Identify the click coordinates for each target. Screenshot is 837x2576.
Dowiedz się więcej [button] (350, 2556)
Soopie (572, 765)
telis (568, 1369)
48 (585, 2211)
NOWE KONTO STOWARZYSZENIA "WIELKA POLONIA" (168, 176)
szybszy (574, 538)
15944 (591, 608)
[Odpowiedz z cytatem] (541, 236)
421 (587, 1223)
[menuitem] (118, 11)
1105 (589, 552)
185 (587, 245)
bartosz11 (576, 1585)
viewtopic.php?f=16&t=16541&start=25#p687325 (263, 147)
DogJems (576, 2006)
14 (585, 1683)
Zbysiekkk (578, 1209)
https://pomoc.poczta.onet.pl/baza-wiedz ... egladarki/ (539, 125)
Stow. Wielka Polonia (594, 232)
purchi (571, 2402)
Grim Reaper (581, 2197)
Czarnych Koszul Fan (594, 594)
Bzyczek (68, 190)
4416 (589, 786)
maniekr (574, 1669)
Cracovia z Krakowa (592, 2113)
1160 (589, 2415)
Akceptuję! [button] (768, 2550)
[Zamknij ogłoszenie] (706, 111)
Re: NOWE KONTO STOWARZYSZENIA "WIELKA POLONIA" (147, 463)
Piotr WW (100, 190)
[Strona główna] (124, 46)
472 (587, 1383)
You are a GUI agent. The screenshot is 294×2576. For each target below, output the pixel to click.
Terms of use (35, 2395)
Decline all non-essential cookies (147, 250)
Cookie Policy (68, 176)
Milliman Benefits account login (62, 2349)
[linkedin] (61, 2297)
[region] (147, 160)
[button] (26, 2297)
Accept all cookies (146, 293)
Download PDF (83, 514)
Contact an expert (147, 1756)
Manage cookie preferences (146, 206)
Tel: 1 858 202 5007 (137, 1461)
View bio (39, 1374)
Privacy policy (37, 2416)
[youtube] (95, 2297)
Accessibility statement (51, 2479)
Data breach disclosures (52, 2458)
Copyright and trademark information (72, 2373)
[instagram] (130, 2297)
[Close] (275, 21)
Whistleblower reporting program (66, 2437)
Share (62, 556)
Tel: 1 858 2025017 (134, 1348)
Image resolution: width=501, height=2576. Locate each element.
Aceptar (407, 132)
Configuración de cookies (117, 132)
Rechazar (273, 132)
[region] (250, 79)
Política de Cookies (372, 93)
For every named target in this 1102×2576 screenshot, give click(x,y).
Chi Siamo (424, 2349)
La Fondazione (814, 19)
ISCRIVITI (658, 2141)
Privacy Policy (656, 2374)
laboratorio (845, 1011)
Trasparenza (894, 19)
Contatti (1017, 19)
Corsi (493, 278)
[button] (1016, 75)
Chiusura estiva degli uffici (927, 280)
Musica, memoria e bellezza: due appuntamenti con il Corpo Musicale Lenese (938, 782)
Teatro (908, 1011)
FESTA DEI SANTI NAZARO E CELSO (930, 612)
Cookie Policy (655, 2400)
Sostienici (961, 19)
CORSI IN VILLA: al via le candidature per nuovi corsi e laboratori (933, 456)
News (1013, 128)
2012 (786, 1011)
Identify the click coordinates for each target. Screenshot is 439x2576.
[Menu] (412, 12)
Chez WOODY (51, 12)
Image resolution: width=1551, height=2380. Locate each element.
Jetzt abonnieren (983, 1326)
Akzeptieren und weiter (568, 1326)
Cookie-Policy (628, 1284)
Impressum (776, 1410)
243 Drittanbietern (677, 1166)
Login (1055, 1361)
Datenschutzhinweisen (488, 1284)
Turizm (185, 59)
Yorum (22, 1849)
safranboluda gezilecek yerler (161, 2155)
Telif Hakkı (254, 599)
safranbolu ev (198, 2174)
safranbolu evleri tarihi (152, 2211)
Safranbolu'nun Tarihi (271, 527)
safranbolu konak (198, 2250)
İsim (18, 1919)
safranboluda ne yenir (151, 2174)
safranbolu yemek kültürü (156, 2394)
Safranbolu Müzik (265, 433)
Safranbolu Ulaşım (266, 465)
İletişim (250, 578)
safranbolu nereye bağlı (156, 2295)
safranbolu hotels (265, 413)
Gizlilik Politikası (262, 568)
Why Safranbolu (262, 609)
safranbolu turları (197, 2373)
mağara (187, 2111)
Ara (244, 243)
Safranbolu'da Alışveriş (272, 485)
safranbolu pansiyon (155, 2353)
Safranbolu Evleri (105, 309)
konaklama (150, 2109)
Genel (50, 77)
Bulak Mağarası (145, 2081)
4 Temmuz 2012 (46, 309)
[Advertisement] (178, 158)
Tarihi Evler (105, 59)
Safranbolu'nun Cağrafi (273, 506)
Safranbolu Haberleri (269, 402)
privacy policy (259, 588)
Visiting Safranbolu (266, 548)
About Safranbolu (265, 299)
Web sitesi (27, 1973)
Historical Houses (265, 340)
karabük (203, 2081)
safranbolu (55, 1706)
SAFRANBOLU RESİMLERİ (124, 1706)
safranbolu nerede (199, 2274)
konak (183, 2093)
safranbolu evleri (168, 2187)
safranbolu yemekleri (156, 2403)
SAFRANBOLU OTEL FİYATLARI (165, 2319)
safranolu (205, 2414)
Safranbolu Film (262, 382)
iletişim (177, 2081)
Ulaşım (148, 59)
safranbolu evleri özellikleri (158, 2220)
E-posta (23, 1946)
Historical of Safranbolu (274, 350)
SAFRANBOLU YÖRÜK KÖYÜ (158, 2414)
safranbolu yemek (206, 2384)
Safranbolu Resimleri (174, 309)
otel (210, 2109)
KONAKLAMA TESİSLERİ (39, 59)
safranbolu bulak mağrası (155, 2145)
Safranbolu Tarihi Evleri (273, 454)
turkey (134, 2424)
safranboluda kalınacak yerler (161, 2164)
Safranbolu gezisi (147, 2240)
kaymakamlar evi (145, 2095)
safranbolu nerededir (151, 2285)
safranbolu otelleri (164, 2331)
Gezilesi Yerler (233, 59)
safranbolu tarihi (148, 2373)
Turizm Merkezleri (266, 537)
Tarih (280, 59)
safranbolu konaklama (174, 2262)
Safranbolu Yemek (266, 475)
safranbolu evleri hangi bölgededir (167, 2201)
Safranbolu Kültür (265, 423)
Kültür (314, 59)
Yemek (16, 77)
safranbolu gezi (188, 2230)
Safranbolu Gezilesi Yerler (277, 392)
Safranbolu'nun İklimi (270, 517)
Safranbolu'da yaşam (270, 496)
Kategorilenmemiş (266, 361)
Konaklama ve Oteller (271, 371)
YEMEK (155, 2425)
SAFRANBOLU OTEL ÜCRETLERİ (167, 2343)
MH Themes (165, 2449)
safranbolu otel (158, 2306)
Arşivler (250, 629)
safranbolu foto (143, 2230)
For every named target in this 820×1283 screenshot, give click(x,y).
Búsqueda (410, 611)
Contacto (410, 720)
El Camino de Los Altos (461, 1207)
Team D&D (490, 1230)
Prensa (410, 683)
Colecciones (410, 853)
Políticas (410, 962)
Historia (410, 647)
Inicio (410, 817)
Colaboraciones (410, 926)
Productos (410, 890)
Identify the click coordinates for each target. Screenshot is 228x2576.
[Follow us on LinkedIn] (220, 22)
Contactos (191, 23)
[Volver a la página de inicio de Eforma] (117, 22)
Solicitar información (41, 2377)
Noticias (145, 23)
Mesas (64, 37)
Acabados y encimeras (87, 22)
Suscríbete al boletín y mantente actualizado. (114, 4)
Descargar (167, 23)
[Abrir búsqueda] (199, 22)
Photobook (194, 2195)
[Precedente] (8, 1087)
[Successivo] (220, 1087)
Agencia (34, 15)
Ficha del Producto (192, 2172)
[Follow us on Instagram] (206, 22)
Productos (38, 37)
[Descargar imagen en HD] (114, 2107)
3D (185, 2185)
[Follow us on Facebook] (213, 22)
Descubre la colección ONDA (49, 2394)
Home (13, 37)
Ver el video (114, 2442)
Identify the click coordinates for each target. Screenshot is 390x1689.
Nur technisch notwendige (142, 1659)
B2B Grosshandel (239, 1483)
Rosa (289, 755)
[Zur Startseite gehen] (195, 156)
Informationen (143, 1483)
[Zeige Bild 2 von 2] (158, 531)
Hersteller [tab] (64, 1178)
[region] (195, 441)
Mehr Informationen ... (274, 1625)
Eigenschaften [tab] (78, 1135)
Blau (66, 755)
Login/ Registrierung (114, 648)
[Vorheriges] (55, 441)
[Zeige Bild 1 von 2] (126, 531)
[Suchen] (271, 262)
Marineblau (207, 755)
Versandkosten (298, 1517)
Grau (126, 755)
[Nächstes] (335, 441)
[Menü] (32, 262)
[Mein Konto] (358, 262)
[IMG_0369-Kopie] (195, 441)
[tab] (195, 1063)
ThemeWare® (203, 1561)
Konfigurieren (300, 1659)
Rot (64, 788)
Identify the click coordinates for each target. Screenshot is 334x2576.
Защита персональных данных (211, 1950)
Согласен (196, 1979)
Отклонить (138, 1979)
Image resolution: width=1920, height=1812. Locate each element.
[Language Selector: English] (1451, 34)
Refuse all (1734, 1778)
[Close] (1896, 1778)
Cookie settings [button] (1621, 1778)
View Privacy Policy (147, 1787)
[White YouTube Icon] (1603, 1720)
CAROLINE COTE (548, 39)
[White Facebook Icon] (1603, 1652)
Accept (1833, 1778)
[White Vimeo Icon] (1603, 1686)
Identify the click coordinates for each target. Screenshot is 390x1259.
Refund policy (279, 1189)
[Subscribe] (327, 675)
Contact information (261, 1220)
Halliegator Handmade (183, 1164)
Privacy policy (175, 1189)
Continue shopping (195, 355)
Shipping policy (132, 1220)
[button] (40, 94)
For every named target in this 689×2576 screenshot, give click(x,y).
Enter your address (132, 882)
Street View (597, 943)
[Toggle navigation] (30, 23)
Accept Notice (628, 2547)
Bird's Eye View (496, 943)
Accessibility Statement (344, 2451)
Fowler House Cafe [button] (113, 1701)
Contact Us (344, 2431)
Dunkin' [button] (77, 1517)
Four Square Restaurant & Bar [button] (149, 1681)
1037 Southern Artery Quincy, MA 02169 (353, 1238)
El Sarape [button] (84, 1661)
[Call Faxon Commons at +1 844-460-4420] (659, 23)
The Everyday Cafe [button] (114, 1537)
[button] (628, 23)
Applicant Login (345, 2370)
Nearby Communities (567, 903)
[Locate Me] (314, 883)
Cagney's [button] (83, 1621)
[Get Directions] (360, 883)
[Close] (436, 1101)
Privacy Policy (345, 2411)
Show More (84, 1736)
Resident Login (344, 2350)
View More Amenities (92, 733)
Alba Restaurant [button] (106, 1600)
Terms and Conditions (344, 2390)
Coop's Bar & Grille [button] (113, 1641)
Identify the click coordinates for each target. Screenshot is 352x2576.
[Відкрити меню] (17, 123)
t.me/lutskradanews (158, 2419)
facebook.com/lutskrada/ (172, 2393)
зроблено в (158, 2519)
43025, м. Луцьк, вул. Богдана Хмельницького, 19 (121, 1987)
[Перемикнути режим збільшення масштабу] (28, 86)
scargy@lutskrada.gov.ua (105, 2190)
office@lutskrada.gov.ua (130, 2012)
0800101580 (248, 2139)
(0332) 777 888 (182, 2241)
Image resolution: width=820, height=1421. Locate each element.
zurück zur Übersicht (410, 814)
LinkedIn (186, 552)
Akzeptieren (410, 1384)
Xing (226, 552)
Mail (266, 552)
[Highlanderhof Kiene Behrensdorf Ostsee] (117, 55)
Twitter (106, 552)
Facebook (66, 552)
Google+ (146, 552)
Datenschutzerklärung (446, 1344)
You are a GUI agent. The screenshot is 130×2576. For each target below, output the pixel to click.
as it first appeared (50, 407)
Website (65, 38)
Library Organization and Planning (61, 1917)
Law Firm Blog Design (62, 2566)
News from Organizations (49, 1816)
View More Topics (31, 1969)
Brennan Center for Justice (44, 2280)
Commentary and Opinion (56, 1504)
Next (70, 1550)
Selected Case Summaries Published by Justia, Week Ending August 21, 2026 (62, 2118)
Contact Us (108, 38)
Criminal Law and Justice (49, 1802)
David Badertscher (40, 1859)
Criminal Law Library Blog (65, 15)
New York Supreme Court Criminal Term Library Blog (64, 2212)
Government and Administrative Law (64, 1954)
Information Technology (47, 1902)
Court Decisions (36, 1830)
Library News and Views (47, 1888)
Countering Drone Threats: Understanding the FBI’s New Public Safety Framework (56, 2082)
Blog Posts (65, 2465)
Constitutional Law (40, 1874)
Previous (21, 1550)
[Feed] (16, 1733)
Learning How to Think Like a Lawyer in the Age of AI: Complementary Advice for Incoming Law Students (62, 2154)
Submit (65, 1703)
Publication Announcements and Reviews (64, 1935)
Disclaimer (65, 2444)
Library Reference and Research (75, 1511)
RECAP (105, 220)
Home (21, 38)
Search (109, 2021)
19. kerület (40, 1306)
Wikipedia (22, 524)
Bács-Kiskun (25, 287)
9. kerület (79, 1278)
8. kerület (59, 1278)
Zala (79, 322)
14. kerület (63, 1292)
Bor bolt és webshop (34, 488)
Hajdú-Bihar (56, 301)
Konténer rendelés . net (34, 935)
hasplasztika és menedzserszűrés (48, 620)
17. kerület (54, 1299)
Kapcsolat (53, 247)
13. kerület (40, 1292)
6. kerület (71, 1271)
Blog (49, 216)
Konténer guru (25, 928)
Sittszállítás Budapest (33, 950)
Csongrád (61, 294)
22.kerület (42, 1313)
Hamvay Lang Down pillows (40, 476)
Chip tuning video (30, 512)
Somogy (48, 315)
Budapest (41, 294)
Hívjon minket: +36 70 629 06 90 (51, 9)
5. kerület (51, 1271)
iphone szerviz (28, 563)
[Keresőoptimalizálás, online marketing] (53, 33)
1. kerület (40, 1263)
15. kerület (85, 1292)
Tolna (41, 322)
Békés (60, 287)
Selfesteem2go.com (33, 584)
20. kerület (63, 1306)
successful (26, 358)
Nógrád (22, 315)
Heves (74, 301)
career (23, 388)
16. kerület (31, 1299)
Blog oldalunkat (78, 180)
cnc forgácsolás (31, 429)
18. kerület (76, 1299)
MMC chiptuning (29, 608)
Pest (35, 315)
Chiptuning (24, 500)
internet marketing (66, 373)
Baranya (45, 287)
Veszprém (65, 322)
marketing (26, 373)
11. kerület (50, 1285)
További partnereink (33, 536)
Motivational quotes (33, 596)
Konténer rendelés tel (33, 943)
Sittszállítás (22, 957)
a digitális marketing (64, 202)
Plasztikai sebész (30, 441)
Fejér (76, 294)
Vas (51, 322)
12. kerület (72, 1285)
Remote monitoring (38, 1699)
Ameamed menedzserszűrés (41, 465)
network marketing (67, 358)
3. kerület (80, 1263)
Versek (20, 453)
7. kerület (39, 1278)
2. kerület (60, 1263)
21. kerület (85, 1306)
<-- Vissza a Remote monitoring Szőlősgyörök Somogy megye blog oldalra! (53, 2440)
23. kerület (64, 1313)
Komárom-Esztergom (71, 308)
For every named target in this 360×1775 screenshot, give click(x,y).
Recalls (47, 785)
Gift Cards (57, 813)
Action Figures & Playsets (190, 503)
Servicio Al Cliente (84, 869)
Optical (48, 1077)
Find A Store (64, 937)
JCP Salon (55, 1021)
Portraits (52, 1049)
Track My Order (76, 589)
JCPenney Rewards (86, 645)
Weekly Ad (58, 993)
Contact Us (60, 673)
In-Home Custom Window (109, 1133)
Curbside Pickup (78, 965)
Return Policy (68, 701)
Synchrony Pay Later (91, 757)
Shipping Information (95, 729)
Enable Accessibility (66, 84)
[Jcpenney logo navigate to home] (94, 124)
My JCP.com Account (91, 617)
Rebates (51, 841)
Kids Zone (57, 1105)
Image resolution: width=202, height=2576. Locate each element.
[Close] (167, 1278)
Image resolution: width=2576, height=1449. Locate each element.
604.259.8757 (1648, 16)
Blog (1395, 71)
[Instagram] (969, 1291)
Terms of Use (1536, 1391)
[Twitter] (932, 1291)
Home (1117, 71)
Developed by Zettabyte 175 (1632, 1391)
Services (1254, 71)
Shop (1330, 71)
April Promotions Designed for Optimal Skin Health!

==========

(Assignment):
In the listing above, locate the line containing "22.kerület (42, 1313)" and the line containing "Komárom-Esztergom (71, 308)", then transcribe both and every line between them verbatim.

(Solution):
22.kerület (42, 1313)
Hamvay Lang Down pillows (40, 476)
Chip tuning video (30, 512)
Somogy (48, 315)
Budapest (41, 294)
Hívjon minket: +36 70 629 06 90 (51, 9)
5. kerület (51, 1271)
iphone szerviz (28, 563)
[Keresőoptimalizálás, online marketing] (53, 33)
1. kerület (40, 1263)
15. kerület (85, 1292)
Tolna (41, 322)
Békés (60, 287)
Selfesteem2go.com (33, 584)
20. kerület (63, 1306)
successful (26, 358)
Nógrád (22, 315)
Heves (74, 301)
career (23, 388)
16. kerület (31, 1299)
Blog oldalunkat (78, 180)
cnc forgácsolás (31, 429)
18. kerület (76, 1299)
MMC chiptuning (29, 608)
Pest (35, 315)
Chiptuning (24, 500)
internet marketing (66, 373)
Baranya (45, 287)
Veszprém (65, 322)
marketing (26, 373)
11. kerület (50, 1285)
További partnereink (33, 536)
Motivational quotes (33, 596)
Konténer rendelés tel (33, 943)
Sittszállítás (22, 957)
a digitális marketing (64, 202)
Plasztikai sebész (30, 441)
Fejér (76, 294)
Vas (51, 322)
12. kerület (72, 1285)
Remote monitoring (38, 1699)
Ameamed menedzserszűrés (41, 465)
network marketing (67, 358)
3. kerület (80, 1263)
Versek (20, 453)
7. kerület (39, 1278)
2. kerület (60, 1263)
21. kerület (85, 1306)
<-- Vissza a Remote monitoring Szőlősgyörök Somogy megye blog oldalra! (53, 2440)
23. kerület (64, 1313)
Komárom-Esztergom (71, 308)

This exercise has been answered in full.